Royal Dutch Shell Group .com

Reuters: Major Oil Stocks Fall on Shell Revision

By Joseph A. Giannone    
Fri Jan 9, 1:13 PM ET    

NEW YORK (Reuters) - The shares of major oil companies fell on Friday after Royal Dutch/Shell Group (RD.AS) (SHEL.L) shocked investors by slashing its "proven" reserves 20 percent, raising concerns others may also have improperly booked reserves.

Oil companies regularly reassess their reserves based on drilling and tests and "proven" designates energy that can be extracted and sold profitably under current market conditions.  

Shell shifted 3.9 billion barrels of reserves previously listed as "proven" into two less valuable categories -- "unproven" or having "scope for recovery." The news revealed excessive optimism in key areas such as Australia's giant Gorgon gas field, onshore activities in Nigeria and other areas in the eastern hemisphere.  

Shares of Shell Transport and Royal Dutch Petroleum were the second- and third-biggest losers on the New York Stock Exchange (news - web sites) in early trade. Royal Dutch ADRs fell 7 percent to $49.06, while Shell Transport fell 7 percent to $41.70 per ADR.  

The news also unnerved investors concerned Shell's partners in some projects might also announce revisions. The one field Shell identified as a problem was Gorgon, an $8 billion gas development in which Shell owns 29 percent. ChevronTexaco Corp. (NYSE:CVX - news) is 57 percent owner and operator.  

ChevronTexaco shares fell 1.2 percent to $85.05. Exxon Mobil Corp.(NYSE:XOM - news), which owns 14 percent of Gorgon, fell 1.1percent to $40.46 in midday trade.  

ChevronTexaco officials declined comment, but Exxon Mobil defended its numbers.  

"We are very confident in our proved reserves numbers and stand behind them," Exxon Mobil spokesman Tom Cirigliano said. "They meet all S.E.C. regulations and guidelines. We're very conservative and we have a very structured, deliberate process in moving reserves into the proved reserves category."  

Exxon Mobil and ChevronTexaco didn't book Gorgon reserves.  


Analysts and company officials said Shell's problems, mostly stemming from reserves booked in the 1990s, are unique to Shell and dismissed fears about a wave of revisions.  

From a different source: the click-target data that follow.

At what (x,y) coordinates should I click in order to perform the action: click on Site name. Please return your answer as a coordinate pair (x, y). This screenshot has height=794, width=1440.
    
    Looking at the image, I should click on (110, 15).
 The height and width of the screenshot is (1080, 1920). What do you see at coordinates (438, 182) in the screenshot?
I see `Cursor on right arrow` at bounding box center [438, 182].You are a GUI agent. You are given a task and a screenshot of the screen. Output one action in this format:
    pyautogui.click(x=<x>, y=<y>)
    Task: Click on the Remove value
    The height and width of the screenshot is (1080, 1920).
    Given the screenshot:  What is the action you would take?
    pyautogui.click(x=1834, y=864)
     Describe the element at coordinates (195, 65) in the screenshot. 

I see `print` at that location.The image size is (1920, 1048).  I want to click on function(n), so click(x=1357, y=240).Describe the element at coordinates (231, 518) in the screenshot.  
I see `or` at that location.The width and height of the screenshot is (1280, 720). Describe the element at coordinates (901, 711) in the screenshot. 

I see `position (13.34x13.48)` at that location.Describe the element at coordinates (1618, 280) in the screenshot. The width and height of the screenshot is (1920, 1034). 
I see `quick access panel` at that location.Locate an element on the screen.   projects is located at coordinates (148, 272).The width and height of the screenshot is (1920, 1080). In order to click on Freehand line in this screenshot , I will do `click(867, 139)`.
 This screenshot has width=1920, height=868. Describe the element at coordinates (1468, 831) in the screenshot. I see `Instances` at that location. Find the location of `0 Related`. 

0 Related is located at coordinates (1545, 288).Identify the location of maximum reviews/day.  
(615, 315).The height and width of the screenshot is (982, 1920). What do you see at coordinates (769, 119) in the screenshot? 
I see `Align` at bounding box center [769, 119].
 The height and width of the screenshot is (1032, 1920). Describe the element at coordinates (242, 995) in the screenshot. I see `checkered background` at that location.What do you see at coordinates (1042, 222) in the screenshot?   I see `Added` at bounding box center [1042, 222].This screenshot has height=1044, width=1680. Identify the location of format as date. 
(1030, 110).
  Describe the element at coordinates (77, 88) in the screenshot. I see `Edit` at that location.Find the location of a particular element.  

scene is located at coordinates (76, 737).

"It seems its very much a Shell-specific issue due to their methodology for booking reserves," said Sanford Bernstein analyst Neil McMahon.  

Shell's regional units for years operated as independent fiefdoms, booking reserves by their own rules. So despite a reputation for conservatism, Shell's reserves accounting was among the most liberal, John S. Herold analyst Lysle Brinker said, including more undeveloped reserves as "proven" than did its peers.  

Of Shell's proved reserves, 43 percent came from developed fields, he said, well below the industry average of 60 percent. By comparison, 66 percent of ChevronTexaco proven reserves are developed and 62 percent of Exxon reserves are developed.  

"If there is a lesson to be learned, it's that any company with a high percentage of undeveloped reserves could be at risk of reclassification," Brinker said.  

Howard Weil analyst Gene Gillespie said the broad decline in oil stocks on the news was unwarranted, noting that companies all book their reserves differently.